• WORK TO BE COMPLETED:
Retype, without any change, the lines in the listing from the one containing "Click the small logo at bottom left" through the one containing "pyautogui.click(x=333, y=1069)", both of those lines included.

Target position records:
• • •

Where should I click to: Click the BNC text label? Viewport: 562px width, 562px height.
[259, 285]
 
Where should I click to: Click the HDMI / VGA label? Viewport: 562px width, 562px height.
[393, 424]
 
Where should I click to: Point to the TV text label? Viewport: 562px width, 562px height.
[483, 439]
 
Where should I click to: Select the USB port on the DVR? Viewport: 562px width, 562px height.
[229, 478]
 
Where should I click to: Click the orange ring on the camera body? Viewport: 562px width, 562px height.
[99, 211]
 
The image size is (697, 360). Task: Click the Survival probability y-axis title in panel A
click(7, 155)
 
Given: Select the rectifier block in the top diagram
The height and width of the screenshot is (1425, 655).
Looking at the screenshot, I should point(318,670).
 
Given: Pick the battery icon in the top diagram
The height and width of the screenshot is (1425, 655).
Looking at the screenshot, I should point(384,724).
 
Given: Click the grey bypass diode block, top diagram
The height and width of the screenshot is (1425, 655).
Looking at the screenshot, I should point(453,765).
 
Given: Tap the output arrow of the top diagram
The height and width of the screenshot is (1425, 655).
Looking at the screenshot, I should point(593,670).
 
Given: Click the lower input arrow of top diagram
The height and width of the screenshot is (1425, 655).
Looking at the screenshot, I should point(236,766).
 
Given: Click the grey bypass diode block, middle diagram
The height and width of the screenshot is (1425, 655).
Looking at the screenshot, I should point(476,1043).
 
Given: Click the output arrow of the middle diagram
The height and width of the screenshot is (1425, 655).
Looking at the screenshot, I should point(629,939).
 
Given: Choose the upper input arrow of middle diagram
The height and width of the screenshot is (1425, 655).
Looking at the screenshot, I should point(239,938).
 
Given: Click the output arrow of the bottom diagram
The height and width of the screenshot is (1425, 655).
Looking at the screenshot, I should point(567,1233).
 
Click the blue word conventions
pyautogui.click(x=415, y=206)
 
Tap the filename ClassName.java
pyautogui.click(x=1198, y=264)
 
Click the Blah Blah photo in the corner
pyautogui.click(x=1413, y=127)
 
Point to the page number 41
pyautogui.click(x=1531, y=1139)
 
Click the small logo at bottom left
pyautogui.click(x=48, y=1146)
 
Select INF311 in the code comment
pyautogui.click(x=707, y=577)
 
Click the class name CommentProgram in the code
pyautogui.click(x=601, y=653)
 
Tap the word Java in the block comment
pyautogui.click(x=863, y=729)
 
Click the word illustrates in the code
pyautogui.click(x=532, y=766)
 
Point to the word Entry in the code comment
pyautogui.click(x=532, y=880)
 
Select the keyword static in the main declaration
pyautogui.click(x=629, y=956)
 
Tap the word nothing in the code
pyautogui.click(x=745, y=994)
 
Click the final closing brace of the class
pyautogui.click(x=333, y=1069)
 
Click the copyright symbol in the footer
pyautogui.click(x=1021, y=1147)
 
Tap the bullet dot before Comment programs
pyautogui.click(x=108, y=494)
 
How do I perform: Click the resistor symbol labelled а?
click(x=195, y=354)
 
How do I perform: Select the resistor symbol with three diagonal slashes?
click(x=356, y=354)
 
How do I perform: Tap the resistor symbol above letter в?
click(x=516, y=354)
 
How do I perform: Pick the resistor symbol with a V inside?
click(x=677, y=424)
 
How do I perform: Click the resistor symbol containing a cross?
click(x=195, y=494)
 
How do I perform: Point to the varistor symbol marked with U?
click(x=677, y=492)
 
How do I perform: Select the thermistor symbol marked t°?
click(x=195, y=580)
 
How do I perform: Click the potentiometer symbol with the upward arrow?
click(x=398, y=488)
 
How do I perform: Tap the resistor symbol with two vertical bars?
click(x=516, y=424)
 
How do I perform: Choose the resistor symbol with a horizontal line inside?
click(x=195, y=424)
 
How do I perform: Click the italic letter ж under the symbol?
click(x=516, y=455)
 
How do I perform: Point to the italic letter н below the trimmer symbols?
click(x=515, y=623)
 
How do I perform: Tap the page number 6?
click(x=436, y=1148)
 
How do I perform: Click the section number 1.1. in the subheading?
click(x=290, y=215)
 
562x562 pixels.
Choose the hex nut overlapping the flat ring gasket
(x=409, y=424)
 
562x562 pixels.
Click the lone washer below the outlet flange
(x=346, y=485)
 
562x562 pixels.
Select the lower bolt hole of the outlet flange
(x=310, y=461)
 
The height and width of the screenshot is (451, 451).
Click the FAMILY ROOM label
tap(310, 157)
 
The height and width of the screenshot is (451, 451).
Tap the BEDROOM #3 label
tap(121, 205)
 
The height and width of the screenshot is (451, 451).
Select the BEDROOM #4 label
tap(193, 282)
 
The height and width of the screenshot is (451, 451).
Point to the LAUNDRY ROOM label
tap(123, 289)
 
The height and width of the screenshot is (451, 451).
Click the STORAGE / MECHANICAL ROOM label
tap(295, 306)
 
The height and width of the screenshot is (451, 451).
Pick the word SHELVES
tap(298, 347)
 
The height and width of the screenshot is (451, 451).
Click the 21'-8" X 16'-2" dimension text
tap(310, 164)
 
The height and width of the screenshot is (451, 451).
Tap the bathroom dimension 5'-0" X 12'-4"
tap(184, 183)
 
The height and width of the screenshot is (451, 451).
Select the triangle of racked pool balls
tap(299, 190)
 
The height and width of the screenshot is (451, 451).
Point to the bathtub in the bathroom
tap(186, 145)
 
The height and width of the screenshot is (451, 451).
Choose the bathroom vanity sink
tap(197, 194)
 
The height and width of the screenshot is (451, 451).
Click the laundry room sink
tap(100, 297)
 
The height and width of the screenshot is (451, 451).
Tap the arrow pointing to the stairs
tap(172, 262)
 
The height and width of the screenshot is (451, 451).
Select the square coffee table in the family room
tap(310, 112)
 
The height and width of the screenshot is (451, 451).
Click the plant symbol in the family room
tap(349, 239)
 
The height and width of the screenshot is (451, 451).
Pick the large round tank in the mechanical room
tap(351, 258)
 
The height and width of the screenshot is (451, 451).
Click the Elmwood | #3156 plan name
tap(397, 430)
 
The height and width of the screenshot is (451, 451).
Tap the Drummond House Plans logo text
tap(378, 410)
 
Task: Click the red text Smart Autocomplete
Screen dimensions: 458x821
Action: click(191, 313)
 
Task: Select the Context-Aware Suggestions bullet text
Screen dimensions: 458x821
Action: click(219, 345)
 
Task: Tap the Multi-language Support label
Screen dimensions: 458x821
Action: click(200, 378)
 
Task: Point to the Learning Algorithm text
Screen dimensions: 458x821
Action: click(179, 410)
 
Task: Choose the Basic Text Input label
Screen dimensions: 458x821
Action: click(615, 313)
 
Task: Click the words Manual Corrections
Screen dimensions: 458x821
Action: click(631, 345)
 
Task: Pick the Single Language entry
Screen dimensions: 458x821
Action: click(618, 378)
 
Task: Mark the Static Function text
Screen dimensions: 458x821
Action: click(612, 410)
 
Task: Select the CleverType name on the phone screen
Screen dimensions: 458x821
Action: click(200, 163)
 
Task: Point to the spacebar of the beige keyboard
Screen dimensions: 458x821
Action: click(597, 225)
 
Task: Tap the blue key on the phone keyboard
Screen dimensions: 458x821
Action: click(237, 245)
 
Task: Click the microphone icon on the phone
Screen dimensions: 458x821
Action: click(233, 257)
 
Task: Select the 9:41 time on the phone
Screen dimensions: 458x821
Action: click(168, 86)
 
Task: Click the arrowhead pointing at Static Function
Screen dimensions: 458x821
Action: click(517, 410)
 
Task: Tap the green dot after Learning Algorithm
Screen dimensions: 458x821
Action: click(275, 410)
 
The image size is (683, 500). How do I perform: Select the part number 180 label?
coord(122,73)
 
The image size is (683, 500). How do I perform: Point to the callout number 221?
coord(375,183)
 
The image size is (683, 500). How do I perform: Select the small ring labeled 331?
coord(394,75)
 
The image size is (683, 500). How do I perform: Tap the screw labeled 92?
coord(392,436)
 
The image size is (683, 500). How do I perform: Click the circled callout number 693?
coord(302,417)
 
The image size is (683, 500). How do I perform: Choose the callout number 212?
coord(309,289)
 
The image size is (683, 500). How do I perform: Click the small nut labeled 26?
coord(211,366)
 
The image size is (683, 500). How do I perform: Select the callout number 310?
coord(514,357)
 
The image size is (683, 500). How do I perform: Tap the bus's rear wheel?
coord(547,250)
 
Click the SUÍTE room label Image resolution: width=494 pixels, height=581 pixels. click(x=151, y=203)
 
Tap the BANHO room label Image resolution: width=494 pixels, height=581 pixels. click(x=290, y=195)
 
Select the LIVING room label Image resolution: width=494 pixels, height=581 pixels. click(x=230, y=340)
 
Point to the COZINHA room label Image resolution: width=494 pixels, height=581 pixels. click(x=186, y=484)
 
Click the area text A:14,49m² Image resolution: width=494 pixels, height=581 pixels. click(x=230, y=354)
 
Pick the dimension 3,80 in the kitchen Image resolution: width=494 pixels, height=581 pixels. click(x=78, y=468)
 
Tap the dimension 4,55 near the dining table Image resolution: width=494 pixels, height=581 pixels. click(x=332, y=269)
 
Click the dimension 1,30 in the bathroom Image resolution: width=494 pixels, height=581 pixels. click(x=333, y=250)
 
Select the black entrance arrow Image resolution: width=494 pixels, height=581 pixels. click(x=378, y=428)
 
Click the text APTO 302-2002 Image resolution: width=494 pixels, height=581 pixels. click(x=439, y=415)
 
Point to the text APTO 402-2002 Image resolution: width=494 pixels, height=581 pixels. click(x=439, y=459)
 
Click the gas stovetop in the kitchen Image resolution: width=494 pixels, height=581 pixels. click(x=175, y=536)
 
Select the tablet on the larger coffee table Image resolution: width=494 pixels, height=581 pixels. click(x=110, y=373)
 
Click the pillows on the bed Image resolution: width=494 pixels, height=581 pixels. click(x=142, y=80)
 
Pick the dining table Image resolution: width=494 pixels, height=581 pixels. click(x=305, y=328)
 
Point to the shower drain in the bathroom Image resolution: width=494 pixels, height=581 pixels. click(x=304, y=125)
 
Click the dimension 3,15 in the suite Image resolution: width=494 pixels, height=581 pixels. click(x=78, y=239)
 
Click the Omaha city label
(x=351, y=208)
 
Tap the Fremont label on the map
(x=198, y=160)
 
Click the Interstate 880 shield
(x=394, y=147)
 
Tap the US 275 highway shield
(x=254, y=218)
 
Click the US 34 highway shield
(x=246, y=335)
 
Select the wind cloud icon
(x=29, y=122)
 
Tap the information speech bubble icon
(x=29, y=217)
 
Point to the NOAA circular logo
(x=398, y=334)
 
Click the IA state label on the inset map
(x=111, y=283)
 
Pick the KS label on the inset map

• • •

• COMPLETED TASK:
Click the small logo at bottom left
pyautogui.click(x=48, y=1146)
 
Select INF311 in the code comment
pyautogui.click(x=707, y=577)
 
Click the class name CommentProgram in the code
pyautogui.click(x=601, y=653)
 
Tap the word Java in the block comment
pyautogui.click(x=863, y=729)
 
Click the word illustrates in the code
pyautogui.click(x=532, y=766)
 
Point to the word Entry in the code comment
pyautogui.click(x=532, y=880)
 
Select the keyword static in the main declaration
pyautogui.click(x=629, y=956)
 
Tap the word nothing in the code
pyautogui.click(x=745, y=994)
 
Click the final closing brace of the class
pyautogui.click(x=333, y=1069)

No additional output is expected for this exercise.